The legislation was introduced on Monday by Warren and Reps. Pramila Jayapal (D-WA) and Brendan Boyle (D-PA). If implemented, Warren's Ultra-Millionaire Tax (UMT) would impose a 2% annual tax on net worth of households and trusts between $50 million and $1 billion. For those making above $1 billion, the annual tax rate would be 3%.
The legislation is expected to generate $3 trillion in tax revenue over 10 years by raising taxes on only 100,000 American families, according to an analysis by the University of California-Berkley.
"Wealth at the top has boomed during the COVID crisis. Billionaires' wealth has literally exploded while many Americans struggle with job and income loss," Emmanuel Saez and Gabriel Zucman, authors of the report, said in a statement on Monday. "The ultra-millionaire wealth tax is the most direct and powerful tool to curb growing wealth concentration in the U.S. and make sure the ultra-wealthy pay their fair share in taxes."
Under Warren's proposal, America's billionaires would owe $114 billion in wealth tax for 2020, according to estimates by the Americans for Tax Fairness (ATF) and the Institute for Policy Studies Project on Inequality (IPS).
For instance, Amazon founder and CEO Jeff Bezos would pay $5.7 billion in wealth taxes for 2020 under the proposal, lowering his net worth from $191.2 billion to $185.5 billion, while Tesla's Elon Musk would pay $4.6 billion in 2020 wealth, reducing his net worth to $148.9 billion from $153.5 billion, the analysis found.
'It would probably raise much less revenue'
While wealth taxes reached their peak in OECD countries in the 1990s, the number of OECD countries that currently have a wealth tax dropped to five from 12 by 2019 because of the challenges those taxes create, according to the Tax Foundation.
Critics say that Warren's proposed tax may be difficult to calculate and be enforced. The revenue generated might not be as much as expected, while the costs of administering the tax could be higher than calculated.

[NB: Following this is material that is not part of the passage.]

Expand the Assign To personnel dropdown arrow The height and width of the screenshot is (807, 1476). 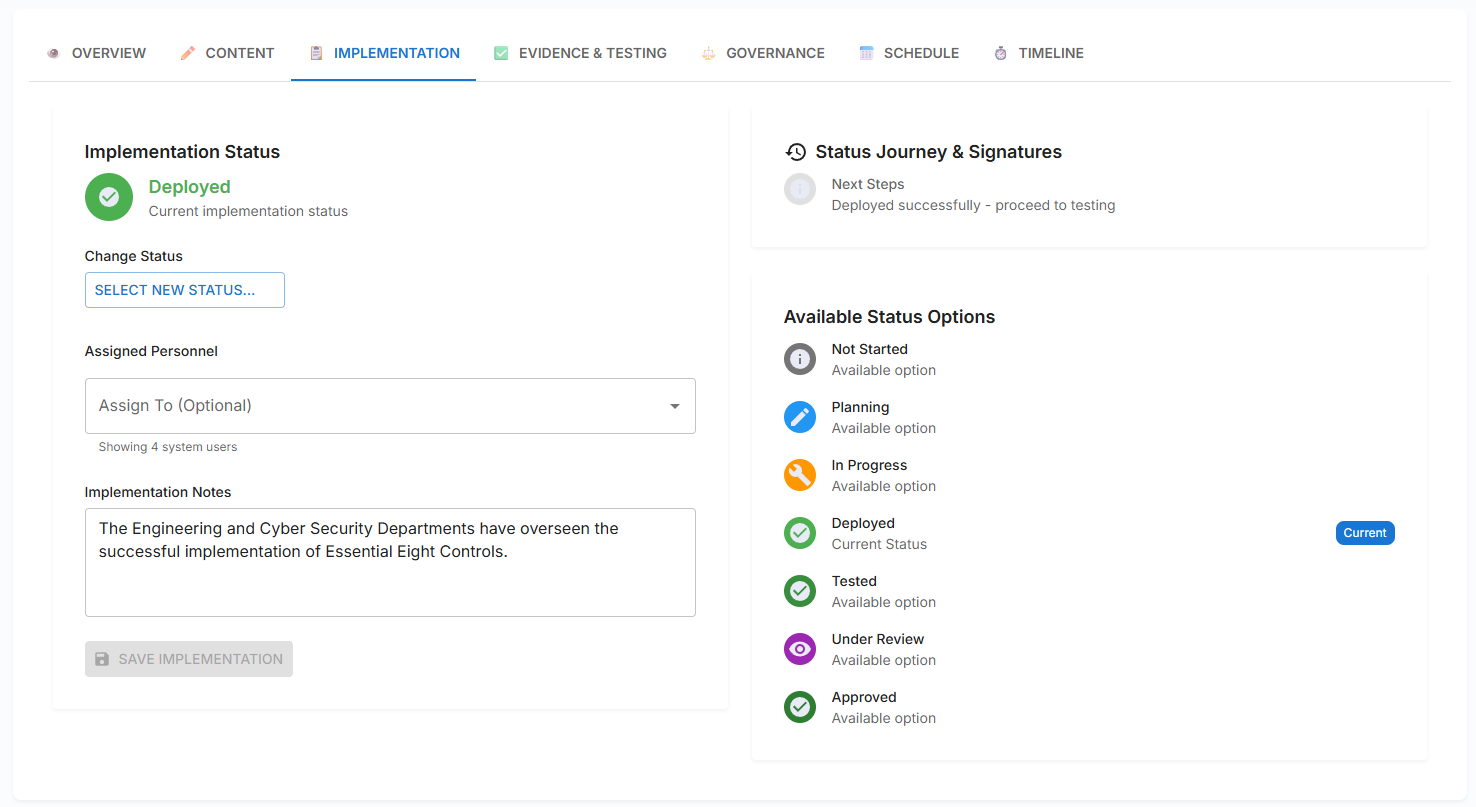tap(675, 406)
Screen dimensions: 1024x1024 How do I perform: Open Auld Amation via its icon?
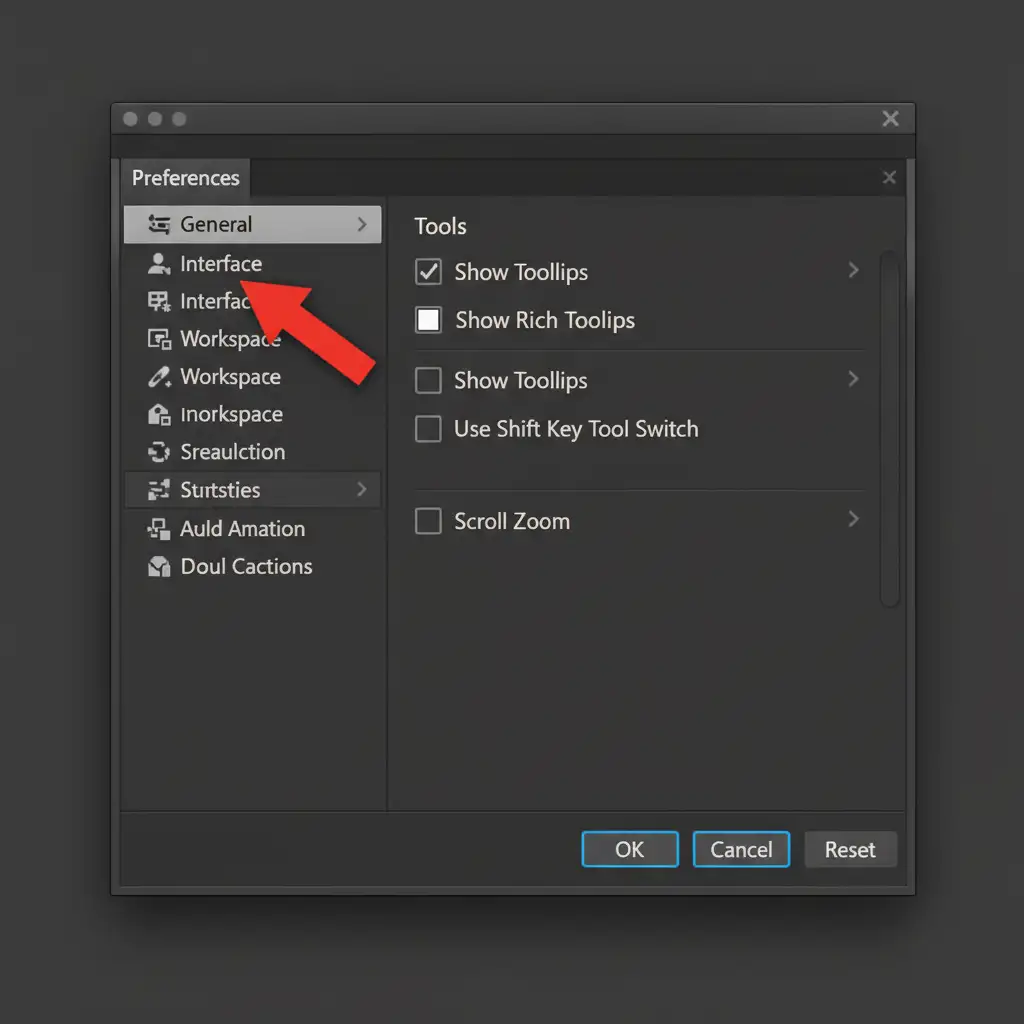point(158,529)
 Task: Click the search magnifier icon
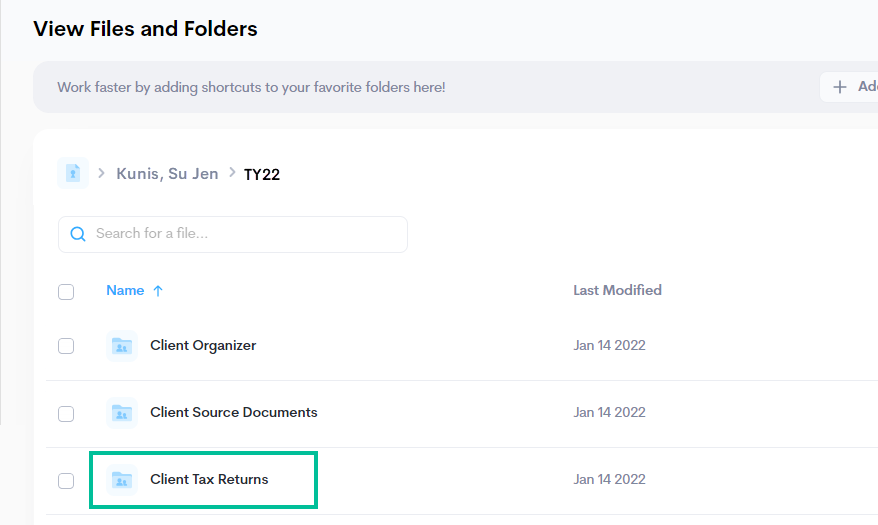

"There's also a lot of uncertainty over how much revenue a wealth tax could actually generate," Erica York, an economist with the Tax Foundation, told Yahoo Money. "It would probably raise much less revenue than what Senator Warren estimates."
The tax would cover the individual's net worth — including bonds, stocks, real estate as well as art collections and private business assets minus any debts. Some of those assets, like art collections, may be harder to value, requiring more resources at the Internal Revenue Service to support those operations.
Warren's proposal included $100 billion of funding to the IRS to "hire and train additional personnel, modernize IT systems, and implement the new asset valuation, reporting, and enforcement requirements" but it is unclear whether those resources would be enough.
Tax evasion and avoidance could be other reasons that the wealth tax may not generate as much revenue as initially estimated, according to York.
"While I think Senator Warren and her proposal would try to beef up the IRS, you would still have the incentive for wealthy households to try to reduce their liability," York said."The problem exists today with the estate tax and I don't think you could just make it disappear when you implement a far more broad-reaching tax like the wealth tax."